[Start of Data shown]

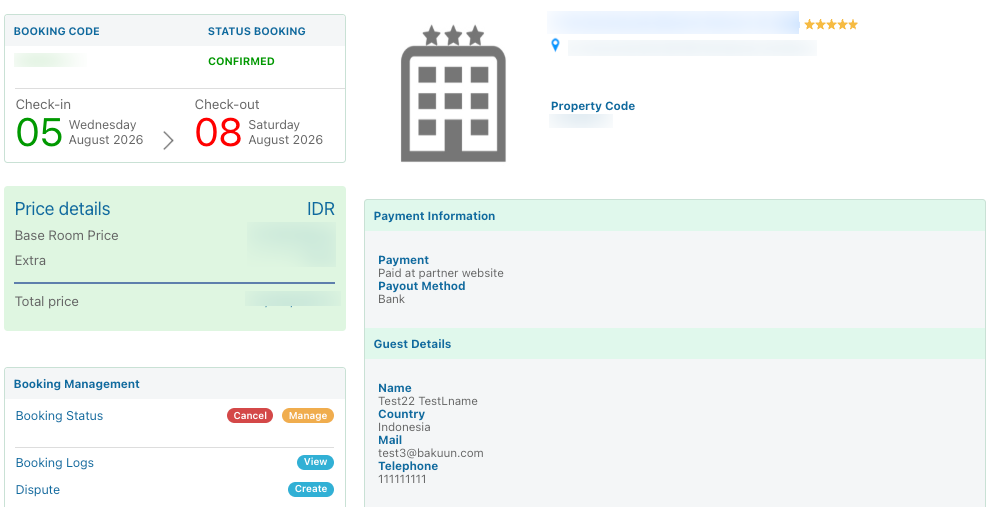Click the CONFIRMED booking status text
The width and height of the screenshot is (990, 507).
click(x=241, y=61)
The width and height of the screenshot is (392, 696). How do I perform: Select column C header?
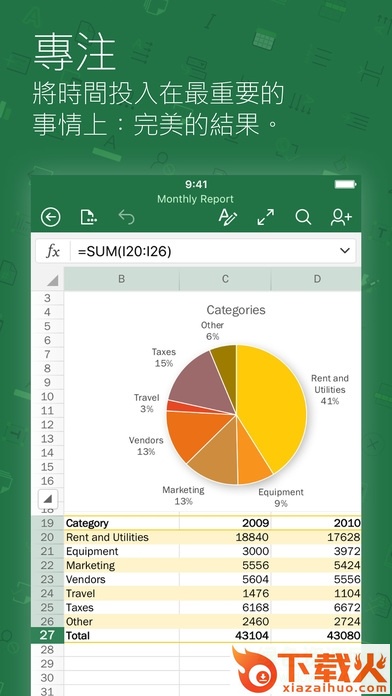(226, 279)
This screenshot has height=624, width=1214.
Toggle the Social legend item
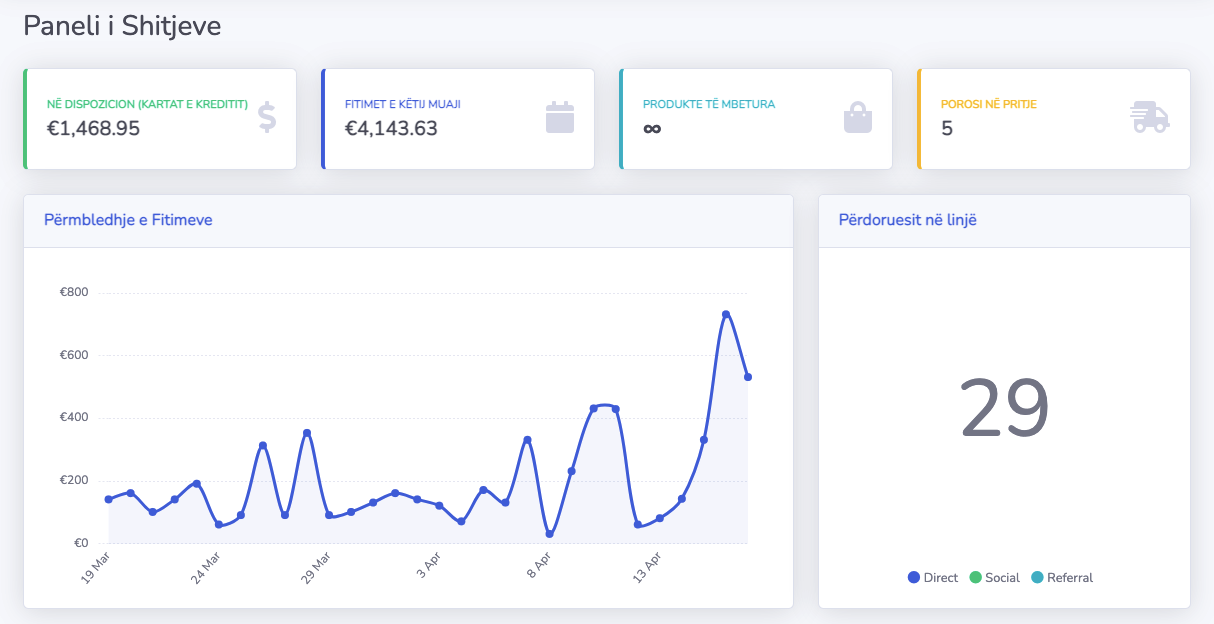tap(995, 578)
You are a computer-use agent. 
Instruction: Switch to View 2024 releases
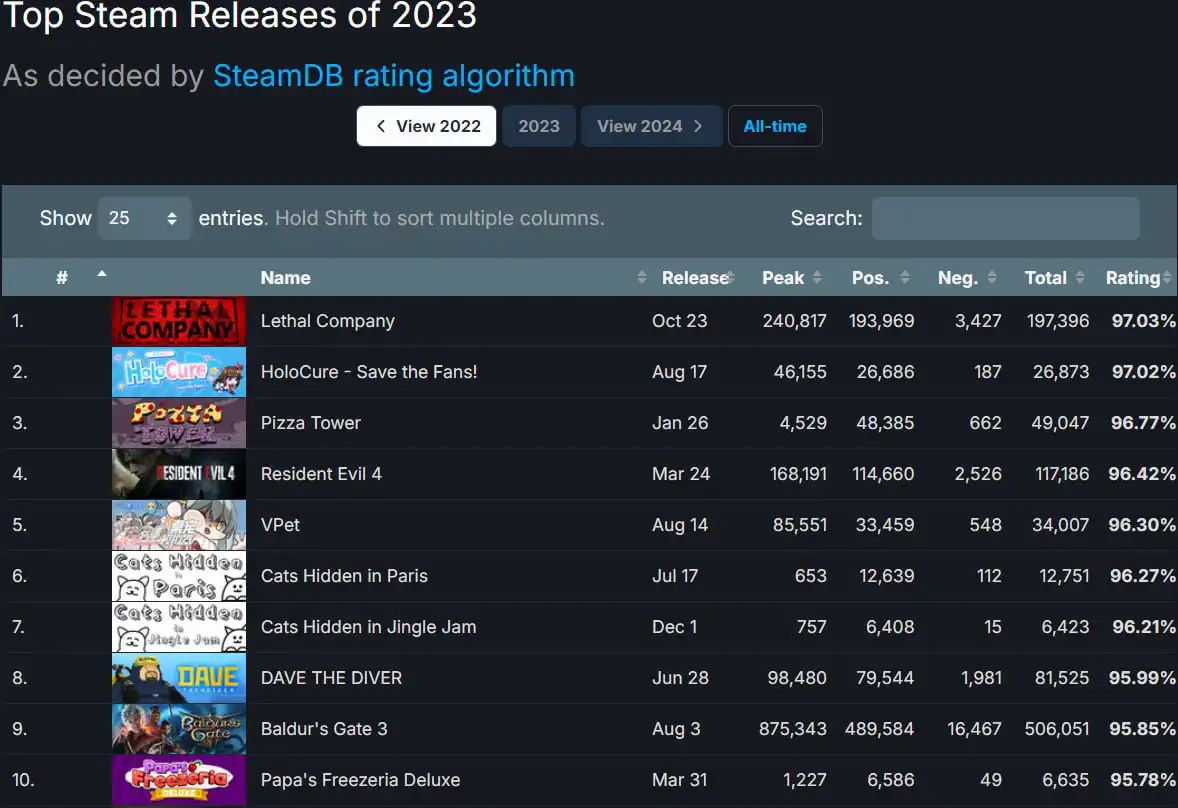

[End of Data shown]

Exercise instructions:
Rewrite every line of the material above as a numbered list. Skip blank lines and leave out the pictures.

Task result:
1. Click the CONFIRMED booking status text
2. The width and height of the screenshot is (990, 507).
3. click(x=241, y=61)
4. The width and height of the screenshot is (392, 696). How do I perform: Select column C header?
5. (226, 279)
6. This screenshot has height=624, width=1214.
7. Toggle the Social legend item
8. tap(995, 578)
9. You are a computer-use agent. 
10. Instruction: Switch to View 2024 releases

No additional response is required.